Having fallen to Burnley, Brighton & Hove Albion and Manchester City in front of the Kop in recent weeks, their hopes of retaining the Premier League crown weakened further this weekend.
The Reds slumped to their first home loss to Everton of the 21st century on Saturday night, allowing their Merseyside neighbours to move level on points in the Premier League with a game in hand.
Liverpool 0-2 Everton
And the writing was on the wall for Liverpool within the opening few minutes as Everton rushed into a rapid lead with Richarlison finishing soundly from James Rodriguez’s through-ball.
Admittedly, Jordan Pickford produced a superb save to deny an equaliser from Jordan Henderson, but Everton remained in control with Seamus Coleman forcing Alisson Becker into a stop of his own.
Nevertheless, the killer blow didn’t come until the final ten minutes when Everton were awarded a highly controversial penalty, which Gylfi Sigurdsson duly converted to wrap up a 2-0 victory.
Everton’s controversial penalty
But there was a sour taste in the mouth for Liverpool fans because their local rivals had won the spot-kick due to Dominic Calvert-Lewin effectively tripping over Trent Alexander-Arnold.
Considering Alexander-Arnold looked to have been kneed in the head himself and seemingly had no intention of tripping up the Everton striker, countless fans thought the decision was outrageous.
And that’s not to mention that some supporters accused Chris Kavanagh of bearly looking at the incident when he consulted the pitchside monitor to corroborate the penalty decision.
‘Alexander-Arnold should have been sent off’
But let’s hold our horses for a second and ask: was the decision objectively correct?
Besides, whether or not we think the penalty should have been given in an ideal world is ultimately irrelevant and it’s the laws of the game itself that should be followed by the match officials.
And according to ESPN Editor Dale Johnson, the Premier League officials were spot on when it came to awarding the penalty but didn’t take the correct course of action against Alexander-Arnold.
“The penalty to Everton was the correct decision – remember intent was taken out of the Laws of the Game,” Johnson penned on Twitter.
“However, as with David Luiz vs.
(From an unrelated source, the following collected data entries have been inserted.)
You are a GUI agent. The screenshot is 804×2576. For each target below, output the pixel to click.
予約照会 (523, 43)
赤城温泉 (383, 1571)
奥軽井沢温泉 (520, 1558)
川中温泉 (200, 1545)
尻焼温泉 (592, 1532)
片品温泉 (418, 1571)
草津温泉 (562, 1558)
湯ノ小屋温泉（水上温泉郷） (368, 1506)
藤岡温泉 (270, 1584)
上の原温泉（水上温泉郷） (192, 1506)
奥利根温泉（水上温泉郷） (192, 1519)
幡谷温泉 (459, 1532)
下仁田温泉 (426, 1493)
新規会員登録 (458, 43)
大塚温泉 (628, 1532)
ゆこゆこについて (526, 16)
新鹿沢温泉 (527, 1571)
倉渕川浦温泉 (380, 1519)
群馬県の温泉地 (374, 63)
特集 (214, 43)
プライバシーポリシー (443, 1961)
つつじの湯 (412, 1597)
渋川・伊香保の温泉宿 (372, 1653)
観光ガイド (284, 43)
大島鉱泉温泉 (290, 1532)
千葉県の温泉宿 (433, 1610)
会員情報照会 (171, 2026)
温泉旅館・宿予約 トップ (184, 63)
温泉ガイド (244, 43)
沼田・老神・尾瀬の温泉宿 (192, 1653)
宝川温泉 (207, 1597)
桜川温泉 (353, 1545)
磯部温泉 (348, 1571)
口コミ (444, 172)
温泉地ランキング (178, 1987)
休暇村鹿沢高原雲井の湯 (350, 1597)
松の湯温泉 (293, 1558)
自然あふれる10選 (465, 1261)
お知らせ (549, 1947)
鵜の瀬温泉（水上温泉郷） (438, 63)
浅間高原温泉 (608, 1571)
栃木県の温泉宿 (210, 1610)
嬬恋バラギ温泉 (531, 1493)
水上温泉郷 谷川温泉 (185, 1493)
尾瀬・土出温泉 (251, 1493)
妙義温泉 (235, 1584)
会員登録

Wolves, Trent Alexander-Arnold should have been sent off as a clear goal-scoring opportunity was denied for Dominic Calvert-Lewin.
“VAR review was to overturn the penalty, not for a red card. Chris Kavanagh obviously very confident in his decision, with the review being so quick.
“But the VAR, Andre Marriner, should have been advising DOGSO red once the referee said he was sticking with the penalty.”
In other words, regardless of how accidental Alexander-Arnold’s actions were, the laws of the game dictate that he should have been sent off for denying Calvert-Lewin a goal-scoring opportunity.
The Laws of the Game
But if you’re still not satisfied, then let’s turn our attentions to the lawbook itself and more specifically, ‘LAW 12: FOULS AND MISCONDUCT’ under the IFAB Laws of the Game for the 2020-21 season.
Under the subsection concerning the denial of goal-scoring opportunities, the rulebook states:
“Where a player commits an offence against an opponent within their own penalty area which denies an opponent an obvious goal-scoring opportunity and the referee awards a penalty kick, the offending player is cautioned if the offence was an attempt to play the ball; in all other circumstances (e.g. holding, pulling, pushing, no possibility to play the ball etc.) the offending player must be sent off.”
The importance of intent
Things are never clear and lucid when it comes to terms and conditions, are they?
But if we’re to put two and two together based on Johnson’s assessment, then we can pretty safely infer that Alexander-Arnold should have been sent off because he had ‘no possibility to play the ball’.
Sigh. Now, maybe we’re just being old-fashioned, but this just reaffirms to us that intent being cut and cropped from more footballing laws is making the game more robotic and unemotional.
Sure, diving headfirst into the pool of objectivity might seem appealing but as with the handball rule, we’re dealing with human beings here and punishing accidents like this seems downright brutal.